E.g., suppose an AGI attempts to explain its ethics and goals to me, and at the end of that process it generates thousand-word descriptions of N future worlds and asks me to rank them in order of its preferences as I understand them. I expect to be significantly better at predicting the AGI's rankings than I was before the explanation.

I don't expect to be able to do anything equivalent with a chimp.

Do our expectations differ here?

Comment author: shminux 20 April 2014 06:03:33PM *  1 point [-]

E.g., suppose an AGI attempts to explain its ethics and goals to me

"Suppose an AGI attempts to explain its <untranslatable1> and <untranslatable2> to me" is what I expect it to sound like to humans if we were to replace human abstractions with those an advanced AGI would use. It would not even call these abstractions "ethics" or "goals", no more than we call ethics "groom" and goals "sex" when talking to a chimp.

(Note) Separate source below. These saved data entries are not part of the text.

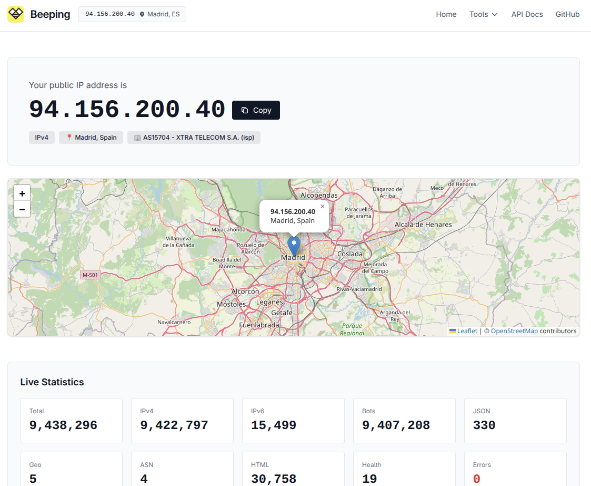This screenshot has width=591, height=486.
Task: Select Home in the navigation bar
Action: (x=446, y=14)
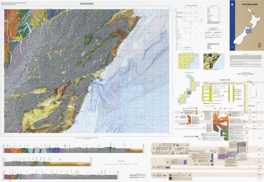Click the dark brown swatch in the bottom legend box
The width and height of the screenshot is (264, 182).
170,178
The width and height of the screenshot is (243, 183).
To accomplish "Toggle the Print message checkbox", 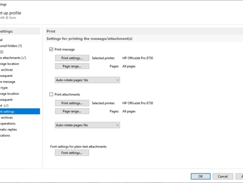I will tap(51, 49).
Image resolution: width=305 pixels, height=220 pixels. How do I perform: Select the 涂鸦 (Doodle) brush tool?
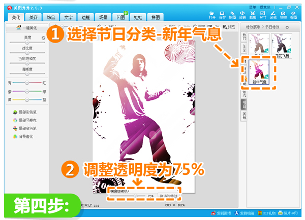coord(273,14)
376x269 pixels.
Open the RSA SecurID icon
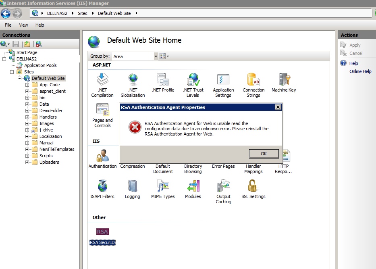pyautogui.click(x=102, y=232)
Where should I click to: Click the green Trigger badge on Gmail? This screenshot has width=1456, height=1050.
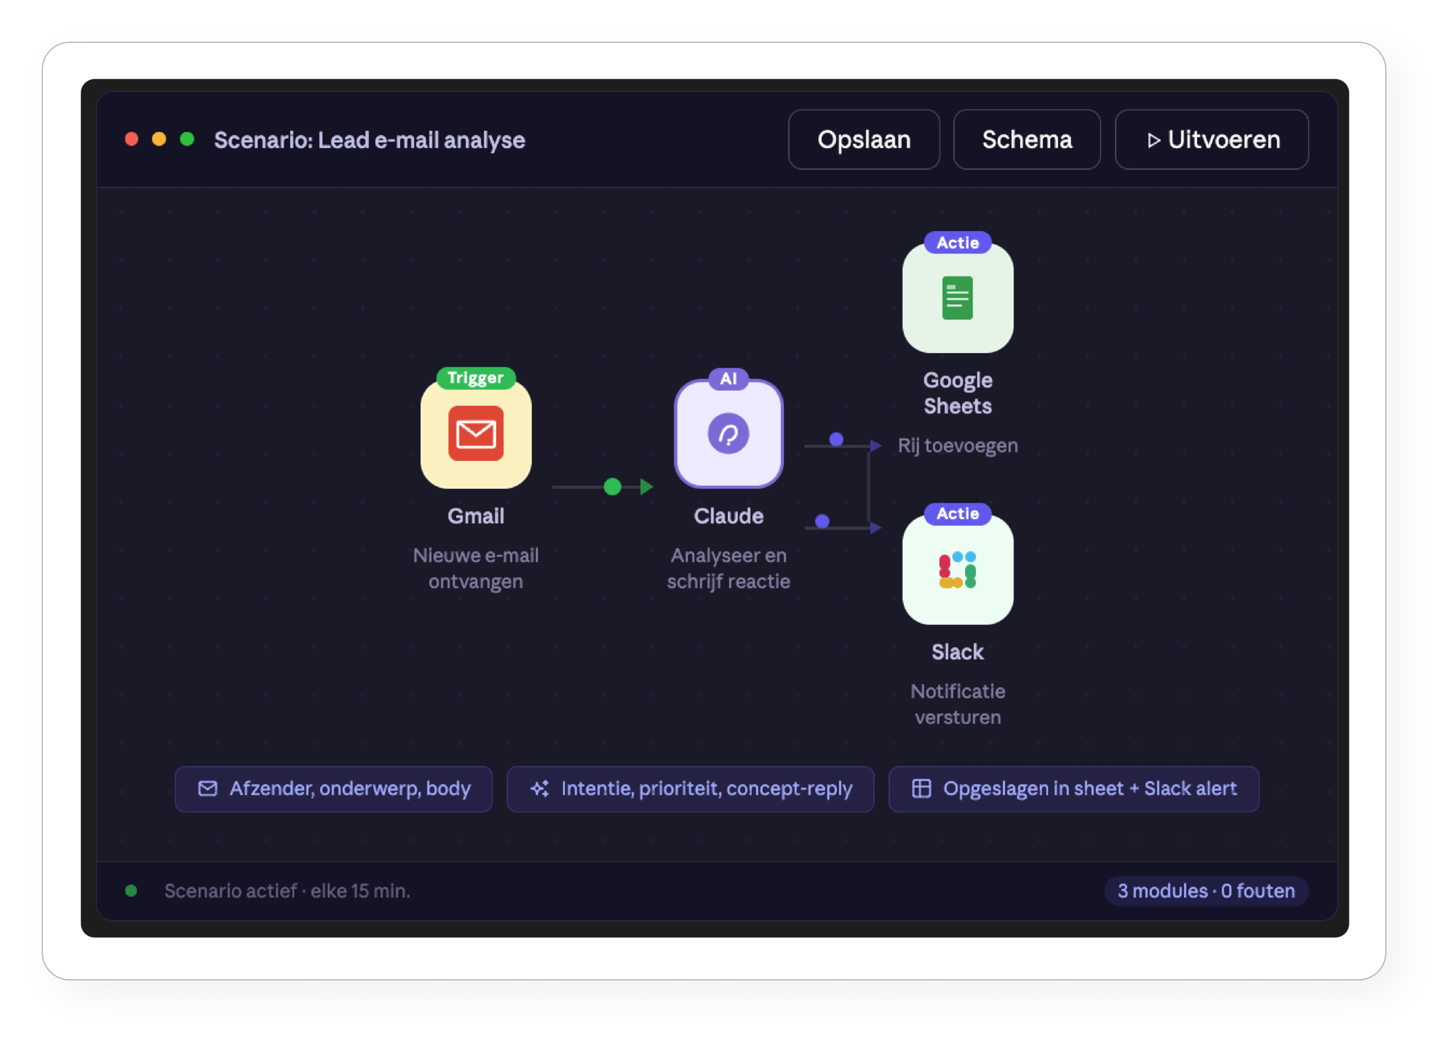point(476,378)
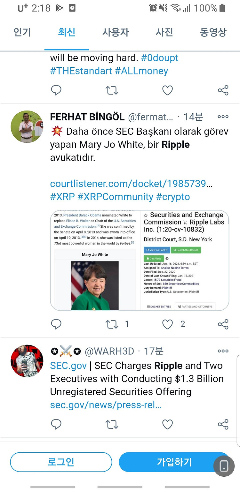Reply to the @WARH3D tweet
Image resolution: width=240 pixels, height=492 pixels.
(56, 424)
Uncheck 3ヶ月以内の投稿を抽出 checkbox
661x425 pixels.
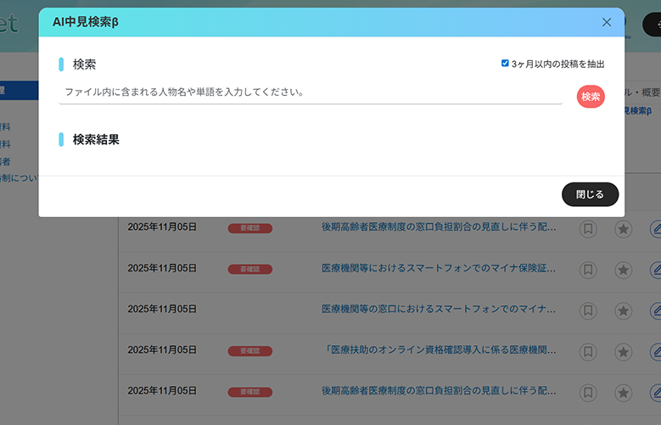click(506, 64)
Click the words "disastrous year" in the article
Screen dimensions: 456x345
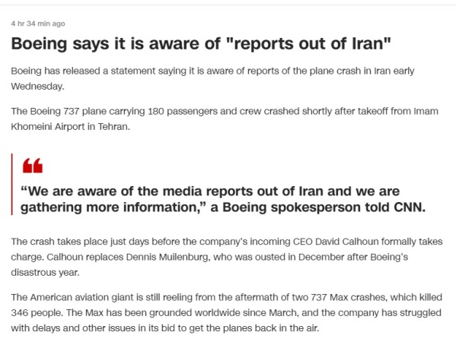click(45, 272)
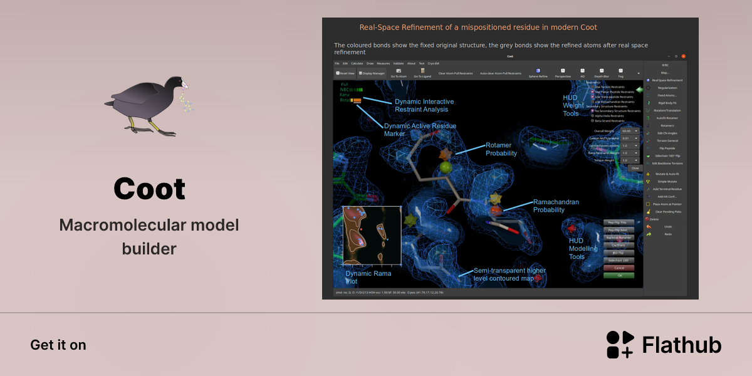This screenshot has width=752, height=376.
Task: Open the Overall Weight dropdown
Action: (x=630, y=131)
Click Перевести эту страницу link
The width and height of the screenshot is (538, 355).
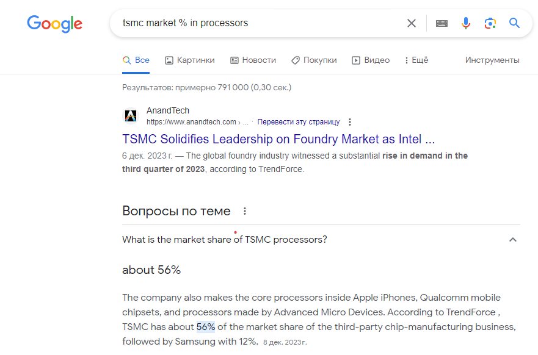[x=299, y=122]
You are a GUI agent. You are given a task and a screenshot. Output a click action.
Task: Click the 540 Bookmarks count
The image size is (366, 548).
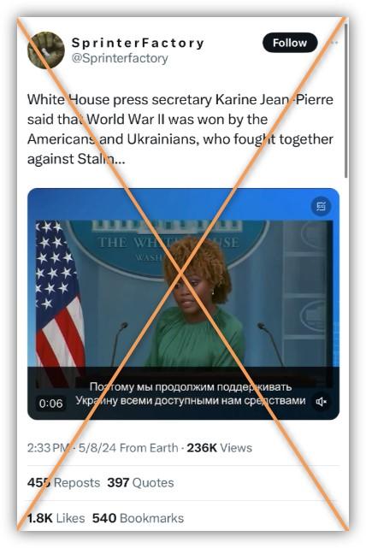(x=138, y=518)
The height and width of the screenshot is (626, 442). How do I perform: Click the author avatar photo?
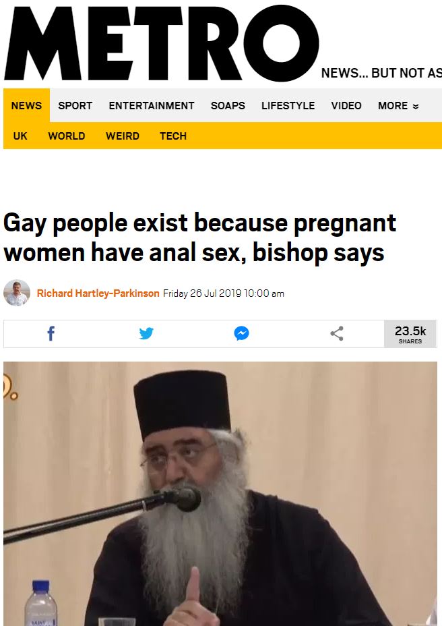tap(17, 293)
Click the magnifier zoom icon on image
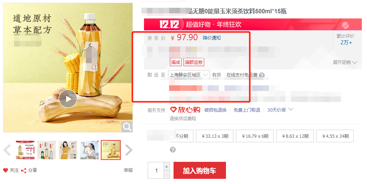 pyautogui.click(x=127, y=127)
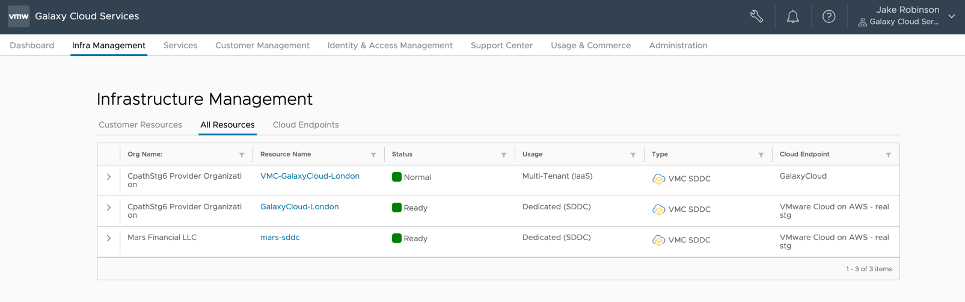
Task: Open the help question mark icon
Action: (829, 17)
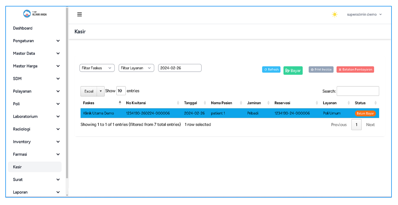Expand the Excel export dropdown arrow
This screenshot has height=205, width=398.
tap(101, 91)
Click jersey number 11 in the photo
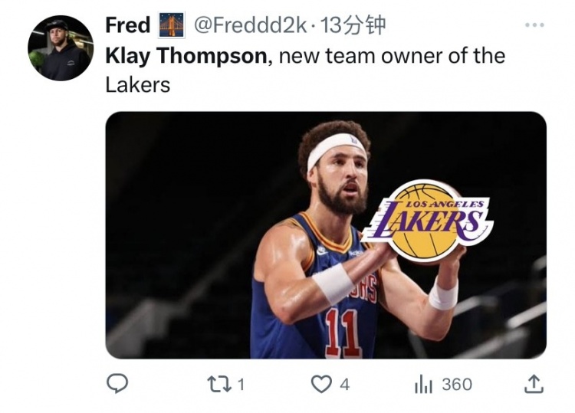This screenshot has height=413, width=575. point(342,335)
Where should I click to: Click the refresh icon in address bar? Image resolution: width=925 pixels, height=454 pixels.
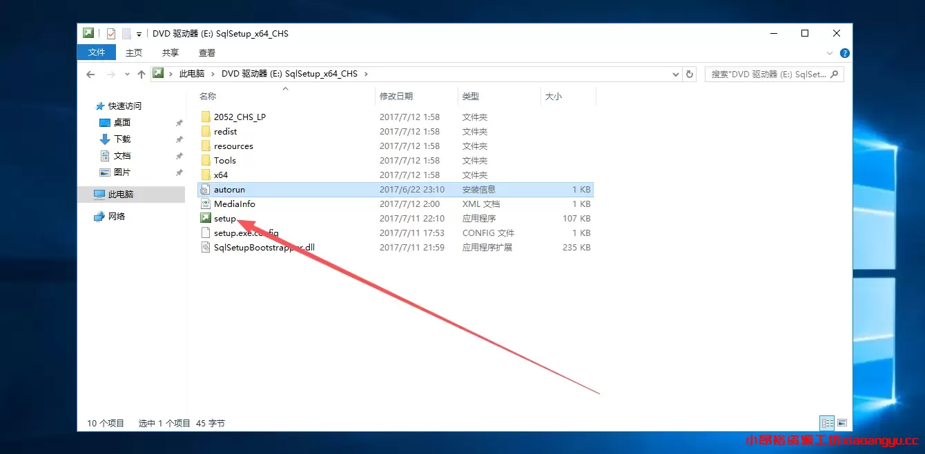(690, 74)
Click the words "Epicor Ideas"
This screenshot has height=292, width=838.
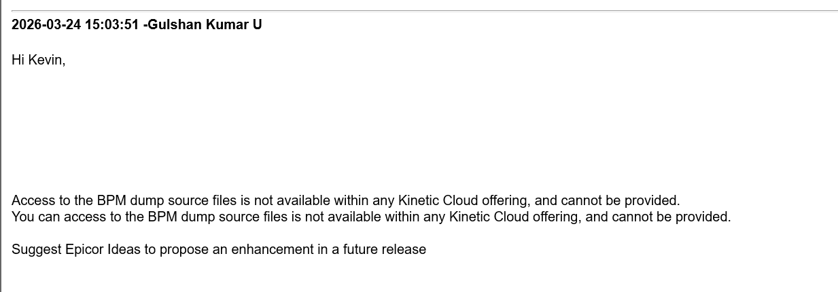[x=103, y=250]

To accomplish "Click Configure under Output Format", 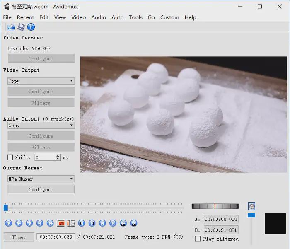I will pos(41,189).
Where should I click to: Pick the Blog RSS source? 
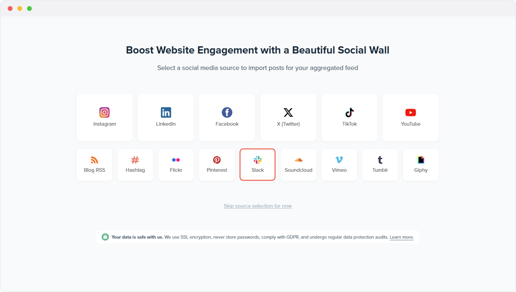(94, 165)
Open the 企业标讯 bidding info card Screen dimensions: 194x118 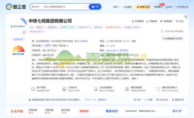[75, 89]
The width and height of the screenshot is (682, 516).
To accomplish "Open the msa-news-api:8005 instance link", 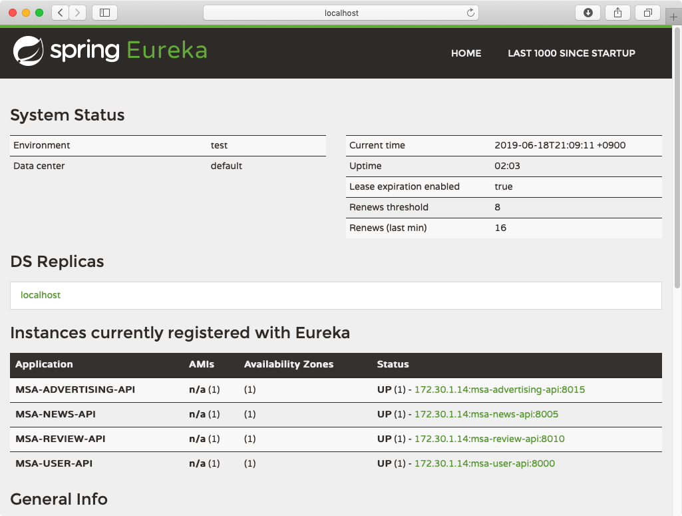I will click(486, 414).
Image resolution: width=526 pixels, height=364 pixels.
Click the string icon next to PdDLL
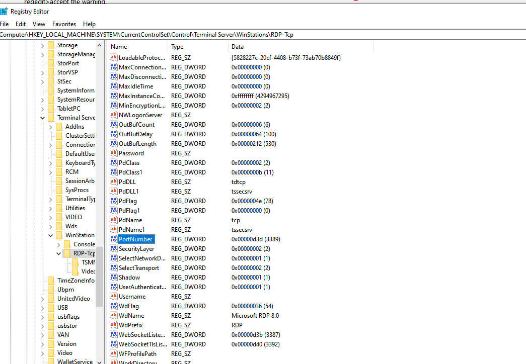pyautogui.click(x=113, y=181)
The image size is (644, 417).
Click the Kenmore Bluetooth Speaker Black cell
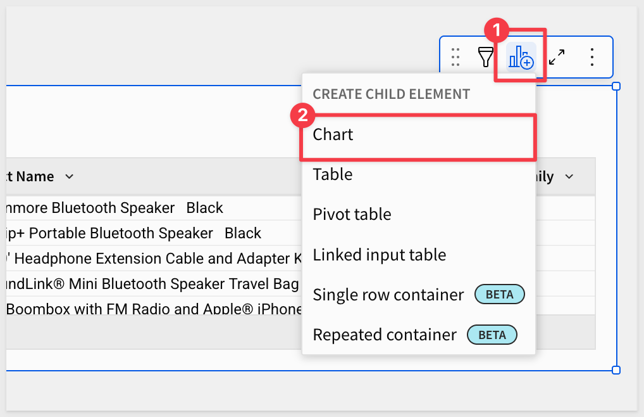click(x=114, y=208)
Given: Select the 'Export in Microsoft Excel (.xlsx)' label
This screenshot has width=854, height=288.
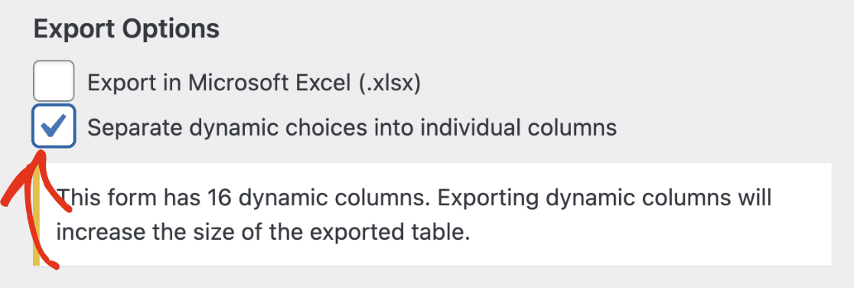Looking at the screenshot, I should tap(254, 83).
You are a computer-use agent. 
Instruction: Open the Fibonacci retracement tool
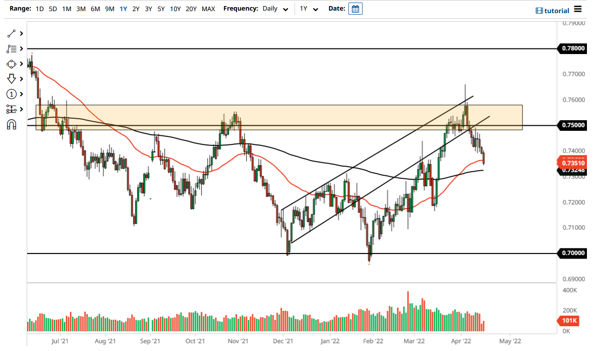pyautogui.click(x=13, y=48)
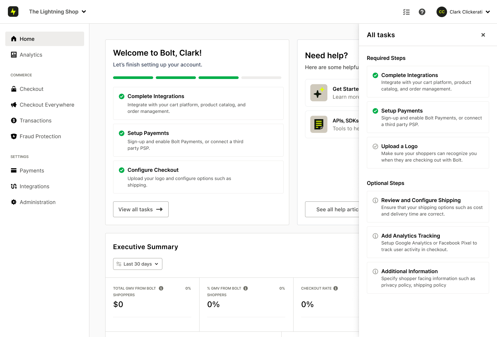Screen dimensions: 497x337
Task: Click the Get Started sparkle icon
Action: 319,93
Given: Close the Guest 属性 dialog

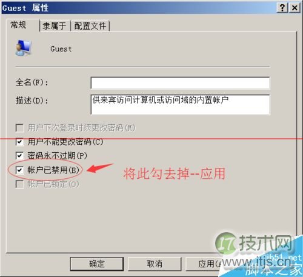Looking at the screenshot, I should click(295, 8).
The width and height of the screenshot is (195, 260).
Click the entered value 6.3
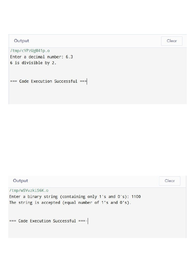tap(69, 57)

suppose an AGI attempts to explain its ethics and goals to me, and at the end of that process it generates thousand-word descriptions of N future worlds and asks me to rank them in order of its preferences as I understand them.

I do not expect it to be able to generate such descriptions at all, due to the limitations of the human mind and human language. So, yes, our expectations differ here. I do not think that human intelligence reached some magical threshold where everything can be explained to it, given enough effort, even though it was not possible with "less advanced" animals. For all I know, I am not even using the right terms. Maybe an AGI improvement on the term "explain" is incomprehensible to us. Like if we were to translate "explain" into chimp or cat it would come out as "show", or something.

Comment author: TheOtherDave 20 April 2014 10:44:12PM *  0 points [-]

(shrug) Translating the terms is rather beside my point here.

If the AGI is using these things to choose among possible future worlds, then I expect it to be able to teach me to choose among possible future worlds more like it does than I would without that explanation.

I'm happy to call those things goals, ethics, morality, etc., even if those words don't capture what the AGI means by them. (I don't know that they really capture what I mean by them either, come to that.) Perhaps I would do better to call them "groom" or "fleem" or "untranslatable1" or refer to them by means of a specific shade of orange. I don't know; but as I say, I don't really care; terminology is largely independent of explanation.

But, sure, if you expect that it's incapable of doing that, then our expectations differ.

I'll note that my expectations don't depend on my having reached a magical threshold, or on everything being explainable to me given enough effort.